### Work to be completed
Reproduce all entries precisely as they are written.

──────

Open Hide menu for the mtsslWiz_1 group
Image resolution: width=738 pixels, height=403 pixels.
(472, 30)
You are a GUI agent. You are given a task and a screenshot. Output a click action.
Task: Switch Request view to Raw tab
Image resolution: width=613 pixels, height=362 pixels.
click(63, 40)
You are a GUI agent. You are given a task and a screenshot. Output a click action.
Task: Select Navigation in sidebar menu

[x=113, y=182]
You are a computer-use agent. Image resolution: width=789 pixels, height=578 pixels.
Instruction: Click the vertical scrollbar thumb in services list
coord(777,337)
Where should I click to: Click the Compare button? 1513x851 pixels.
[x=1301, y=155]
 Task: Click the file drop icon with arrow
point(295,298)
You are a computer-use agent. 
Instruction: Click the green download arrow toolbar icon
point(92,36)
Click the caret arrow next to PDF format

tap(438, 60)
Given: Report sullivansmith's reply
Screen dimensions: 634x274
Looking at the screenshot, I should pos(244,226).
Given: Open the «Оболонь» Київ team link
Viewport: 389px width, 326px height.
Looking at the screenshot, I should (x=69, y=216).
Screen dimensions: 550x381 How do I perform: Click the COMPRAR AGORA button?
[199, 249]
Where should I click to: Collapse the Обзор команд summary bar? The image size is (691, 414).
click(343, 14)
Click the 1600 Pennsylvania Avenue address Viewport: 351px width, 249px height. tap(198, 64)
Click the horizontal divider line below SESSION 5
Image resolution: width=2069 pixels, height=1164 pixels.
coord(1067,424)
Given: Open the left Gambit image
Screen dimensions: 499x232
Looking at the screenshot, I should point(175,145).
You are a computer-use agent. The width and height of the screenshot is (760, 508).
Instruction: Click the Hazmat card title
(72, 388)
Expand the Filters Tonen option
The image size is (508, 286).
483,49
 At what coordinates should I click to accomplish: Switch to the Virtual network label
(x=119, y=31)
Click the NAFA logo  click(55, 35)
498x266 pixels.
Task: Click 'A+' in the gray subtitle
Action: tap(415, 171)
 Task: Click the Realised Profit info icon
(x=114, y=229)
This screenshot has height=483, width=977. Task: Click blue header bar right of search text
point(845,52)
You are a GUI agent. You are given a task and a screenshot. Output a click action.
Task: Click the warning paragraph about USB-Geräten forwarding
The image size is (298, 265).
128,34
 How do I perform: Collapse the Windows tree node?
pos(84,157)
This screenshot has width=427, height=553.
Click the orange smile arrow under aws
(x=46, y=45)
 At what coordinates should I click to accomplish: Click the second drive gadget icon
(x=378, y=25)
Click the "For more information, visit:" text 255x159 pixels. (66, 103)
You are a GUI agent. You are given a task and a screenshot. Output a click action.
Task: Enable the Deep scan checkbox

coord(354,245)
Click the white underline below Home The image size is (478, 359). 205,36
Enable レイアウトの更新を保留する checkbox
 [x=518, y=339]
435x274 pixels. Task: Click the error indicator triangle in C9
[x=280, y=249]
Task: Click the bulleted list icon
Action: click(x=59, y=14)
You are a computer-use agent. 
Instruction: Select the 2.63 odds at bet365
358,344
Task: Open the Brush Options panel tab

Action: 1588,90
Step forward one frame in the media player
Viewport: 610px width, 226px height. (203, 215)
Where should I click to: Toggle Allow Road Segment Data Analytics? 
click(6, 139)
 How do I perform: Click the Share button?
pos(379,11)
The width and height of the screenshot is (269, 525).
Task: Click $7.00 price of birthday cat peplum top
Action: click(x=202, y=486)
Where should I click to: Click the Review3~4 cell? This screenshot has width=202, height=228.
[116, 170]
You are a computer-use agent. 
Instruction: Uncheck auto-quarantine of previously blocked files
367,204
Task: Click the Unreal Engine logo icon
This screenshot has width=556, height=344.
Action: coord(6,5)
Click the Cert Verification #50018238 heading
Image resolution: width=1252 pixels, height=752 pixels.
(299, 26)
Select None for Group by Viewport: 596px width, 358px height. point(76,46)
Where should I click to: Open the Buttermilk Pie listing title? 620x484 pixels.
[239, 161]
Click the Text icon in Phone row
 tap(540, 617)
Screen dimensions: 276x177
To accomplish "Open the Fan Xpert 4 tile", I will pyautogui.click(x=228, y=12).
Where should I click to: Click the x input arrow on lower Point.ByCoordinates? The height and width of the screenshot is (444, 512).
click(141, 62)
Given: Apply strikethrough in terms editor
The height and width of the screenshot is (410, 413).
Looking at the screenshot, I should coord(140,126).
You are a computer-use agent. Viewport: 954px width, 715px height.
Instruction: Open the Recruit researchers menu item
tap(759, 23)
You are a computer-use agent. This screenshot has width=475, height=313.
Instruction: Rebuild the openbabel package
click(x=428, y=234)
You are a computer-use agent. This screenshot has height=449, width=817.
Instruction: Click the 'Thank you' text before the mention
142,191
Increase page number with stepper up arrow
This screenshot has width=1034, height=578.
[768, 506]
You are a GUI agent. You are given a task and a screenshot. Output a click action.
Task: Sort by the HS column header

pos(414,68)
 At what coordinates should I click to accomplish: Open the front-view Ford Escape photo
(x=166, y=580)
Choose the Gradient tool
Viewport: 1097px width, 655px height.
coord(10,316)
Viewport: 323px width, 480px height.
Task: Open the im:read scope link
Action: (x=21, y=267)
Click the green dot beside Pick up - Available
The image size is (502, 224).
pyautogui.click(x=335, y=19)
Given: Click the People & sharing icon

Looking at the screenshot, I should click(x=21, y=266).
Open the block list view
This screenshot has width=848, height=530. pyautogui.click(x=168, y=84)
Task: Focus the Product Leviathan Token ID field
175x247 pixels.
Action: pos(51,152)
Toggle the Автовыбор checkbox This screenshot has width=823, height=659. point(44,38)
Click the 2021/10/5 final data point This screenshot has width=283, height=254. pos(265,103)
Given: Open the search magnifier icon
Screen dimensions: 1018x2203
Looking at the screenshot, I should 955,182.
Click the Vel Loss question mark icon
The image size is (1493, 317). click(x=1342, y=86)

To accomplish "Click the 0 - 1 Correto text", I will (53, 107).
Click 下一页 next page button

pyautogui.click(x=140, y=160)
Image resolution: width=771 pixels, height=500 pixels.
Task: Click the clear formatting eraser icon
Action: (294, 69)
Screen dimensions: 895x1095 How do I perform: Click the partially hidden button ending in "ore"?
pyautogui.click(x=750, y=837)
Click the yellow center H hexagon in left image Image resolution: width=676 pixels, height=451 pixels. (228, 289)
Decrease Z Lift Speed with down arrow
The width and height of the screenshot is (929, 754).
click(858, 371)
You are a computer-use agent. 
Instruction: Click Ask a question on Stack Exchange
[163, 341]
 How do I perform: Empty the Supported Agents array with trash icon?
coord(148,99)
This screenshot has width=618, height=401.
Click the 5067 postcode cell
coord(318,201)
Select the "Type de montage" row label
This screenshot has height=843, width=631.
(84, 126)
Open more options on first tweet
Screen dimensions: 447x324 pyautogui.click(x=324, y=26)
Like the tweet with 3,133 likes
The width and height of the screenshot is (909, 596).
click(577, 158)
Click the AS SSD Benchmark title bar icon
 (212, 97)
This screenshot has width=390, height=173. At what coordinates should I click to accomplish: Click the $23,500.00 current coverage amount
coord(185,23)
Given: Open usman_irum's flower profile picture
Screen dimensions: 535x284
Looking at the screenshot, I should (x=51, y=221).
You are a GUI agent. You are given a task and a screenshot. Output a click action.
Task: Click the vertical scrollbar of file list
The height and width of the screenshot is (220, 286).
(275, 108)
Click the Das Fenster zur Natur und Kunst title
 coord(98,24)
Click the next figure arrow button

──────

### Task solution
Open Hide menu for the mtsslWiz_1 group
Image resolution: width=738 pixels, height=403 pixels.
(472, 30)
You are a GUI agent. You are given a task and a screenshot. Output a click action.
Task: Switch Request view to Raw tab
Image resolution: width=613 pixels, height=362 pixels.
click(63, 40)
You are a GUI agent. You are given a task and a screenshot. Output a click action.
Task: Select Navigation in sidebar menu

[x=113, y=182]
You are a computer-use agent. Image resolution: width=789 pixels, height=578 pixels.
Instruction: Click the vertical scrollbar thumb in services list
coord(777,337)
Where should I click to: Click the Compare button? 1513x851 pixels.
[x=1301, y=155]
 Task: Click the file drop icon with arrow
point(295,298)
You are a computer-use agent. 
Instruction: Click the green download arrow toolbar icon
point(92,36)
Click the caret arrow next to PDF format

tap(438, 60)
Given: Report sullivansmith's reply
Screen dimensions: 634x274
Looking at the screenshot, I should pos(244,226).
Given: Open the «Оболонь» Київ team link
Viewport: 389px width, 326px height.
Looking at the screenshot, I should (x=69, y=216).
Screen dimensions: 550x381 How do I perform: Click the COMPRAR AGORA button?
[199, 249]
Where should I click to: Collapse the Обзор команд summary bar? The image size is (691, 414).
click(343, 14)
Click the 1600 Pennsylvania Avenue address Viewport: 351px width, 249px height. tap(198, 64)
Click the horizontal divider line below SESSION 5
Image resolution: width=2069 pixels, height=1164 pixels.
coord(1067,424)
Given: Open the left Gambit image
Screen dimensions: 499x232
Looking at the screenshot, I should point(175,145).
You are a computer-use agent. The width and height of the screenshot is (760, 508).
Instruction: Click the Hazmat card title
(72, 388)
Expand the Filters Tonen option
The image size is (508, 286).
483,49
 At what coordinates should I click to accomplish: Switch to the Virtual network label
(x=119, y=31)
Click the NAFA logo  click(55, 35)
498x266 pixels.
Task: Click 'A+' in the gray subtitle
Action: tap(415, 171)
 Task: Click the Realised Profit info icon
(x=114, y=229)
This screenshot has height=483, width=977. Task: Click blue header bar right of search text
point(845,52)
You are a GUI agent. You are given a task and a screenshot. Output a click action.
Task: Click the warning paragraph about USB-Geräten forwarding
The image size is (298, 265).
128,34
 How do I perform: Collapse the Windows tree node?
pos(84,157)
This screenshot has width=427, height=553.
Click the orange smile arrow under aws
(x=46, y=45)
 At what coordinates should I click to accomplish: Click the second drive gadget icon
(x=378, y=25)
Click the "For more information, visit:" text 255x159 pixels. (66, 103)
You are a GUI agent. You are given a task and a screenshot. Output a click action.
Task: Enable the Deep scan checkbox

coord(354,245)
Click the white underline below Home The image size is (478, 359). 205,36
Enable レイアウトの更新を保留する checkbox
 [x=518, y=339]
435x274 pixels. Task: Click the error indicator triangle in C9
[x=280, y=249]
Task: Click the bulleted list icon
Action: click(x=59, y=14)
You are a computer-use agent. 
Instruction: Select the 2.63 odds at bet365
358,344
Task: Open the Brush Options panel tab

Action: 1588,90
Step forward one frame in the media player
Viewport: 610px width, 226px height. (203, 215)
Where should I click to: Toggle Allow Road Segment Data Analytics? 
click(6, 139)
 How do I perform: Click the Share button?
pos(379,11)
The width and height of the screenshot is (269, 525).
Task: Click $7.00 price of birthday cat peplum top
Action: click(x=202, y=486)
Where should I click to: Click the Review3~4 cell? This screenshot has width=202, height=228.
[116, 170]
You are a computer-use agent. 
Instruction: Uncheck auto-quarantine of previously blocked files
367,204
Task: Click the Unreal Engine logo icon
This screenshot has width=556, height=344.
Action: coord(6,5)
Click the Cert Verification #50018238 heading
Image resolution: width=1252 pixels, height=752 pixels.
(299, 26)
Select None for Group by Viewport: 596px width, 358px height. point(76,46)
Where should I click to: Open the Buttermilk Pie listing title? 620x484 pixels.
[239, 161]
Click the Text icon in Phone row
 tap(540, 617)
Screen dimensions: 276x177
To accomplish "Open the Fan Xpert 4 tile", I will pyautogui.click(x=228, y=12).
Where should I click to: Click the x input arrow on lower Point.ByCoordinates? The height and width of the screenshot is (444, 512).
click(141, 62)
Given: Apply strikethrough in terms editor
The height and width of the screenshot is (410, 413).
Looking at the screenshot, I should coord(140,126).
You are a computer-use agent. Viewport: 954px width, 715px height.
Instruction: Open the Recruit researchers menu item
tap(759, 23)
You are a computer-use agent. This screenshot has width=475, height=313.
Instruction: Rebuild the openbabel package
click(x=428, y=234)
You are a computer-use agent. This screenshot has height=449, width=817.
Instruction: Click the 'Thank you' text before the mention
142,191
Increase page number with stepper up arrow
This screenshot has width=1034, height=578.
[768, 506]
You are a GUI agent. You are given a task and a screenshot. Output a click action.
Task: Sort by the HS column header

pos(414,68)
 At what coordinates should I click to accomplish: Open the front-view Ford Escape photo
(x=166, y=580)
Choose the Gradient tool
Viewport: 1097px width, 655px height.
coord(10,316)
Viewport: 323px width, 480px height.
Task: Open the im:read scope link
Action: (x=21, y=267)
Click the green dot beside Pick up - Available
The image size is (502, 224).
pyautogui.click(x=335, y=19)
Given: Click the People & sharing icon

Looking at the screenshot, I should click(x=21, y=266).
Open the block list view
This screenshot has width=848, height=530. pyautogui.click(x=168, y=84)
Task: Focus the Product Leviathan Token ID field
175x247 pixels.
Action: pos(51,152)
Toggle the Автовыбор checkbox This screenshot has width=823, height=659. point(44,38)
Click the 2021/10/5 final data point This screenshot has width=283, height=254. pos(265,103)
Given: Open the search magnifier icon
Screen dimensions: 1018x2203
Looking at the screenshot, I should 955,182.
Click the Vel Loss question mark icon
The image size is (1493, 317). click(x=1342, y=86)

To accomplish "Click the 0 - 1 Correto text", I will (53, 107).
Click 下一页 next page button

pyautogui.click(x=140, y=160)
Image resolution: width=771 pixels, height=500 pixels.
Task: Click the clear formatting eraser icon
Action: (294, 69)
Screen dimensions: 895x1095 How do I perform: Click the partially hidden button ending in "ore"?
pyautogui.click(x=750, y=837)
Click the yellow center H hexagon in left image Image resolution: width=676 pixels, height=451 pixels. (228, 289)
Decrease Z Lift Speed with down arrow
The width and height of the screenshot is (929, 754).
click(858, 371)
You are a computer-use agent. 
Instruction: Click Ask a question on Stack Exchange
[163, 341]
 How do I perform: Empty the Supported Agents array with trash icon?
coord(148,99)
This screenshot has width=618, height=401.
Click the 5067 postcode cell
coord(318,201)
Select the "Type de montage" row label
This screenshot has height=843, width=631.
(84, 126)
Open more options on first tweet
Screen dimensions: 447x324 pyautogui.click(x=324, y=26)
Like the tweet with 3,133 likes
The width and height of the screenshot is (909, 596).
click(577, 158)
Click the AS SSD Benchmark title bar icon
 (212, 97)
This screenshot has width=390, height=173. At what coordinates should I click to accomplish: Click the $23,500.00 current coverage amount
coord(185,23)
Given: Open usman_irum's flower profile picture
Screen dimensions: 535x284
Looking at the screenshot, I should (x=51, y=221).
You are a GUI agent. You are given a task and a screenshot. Output a click action.
Task: Click the vertical scrollbar of file list
The height and width of the screenshot is (220, 286).
(275, 108)
Click the Das Fenster zur Natur und Kunst title
 coord(98,24)
Click the next figure arrow button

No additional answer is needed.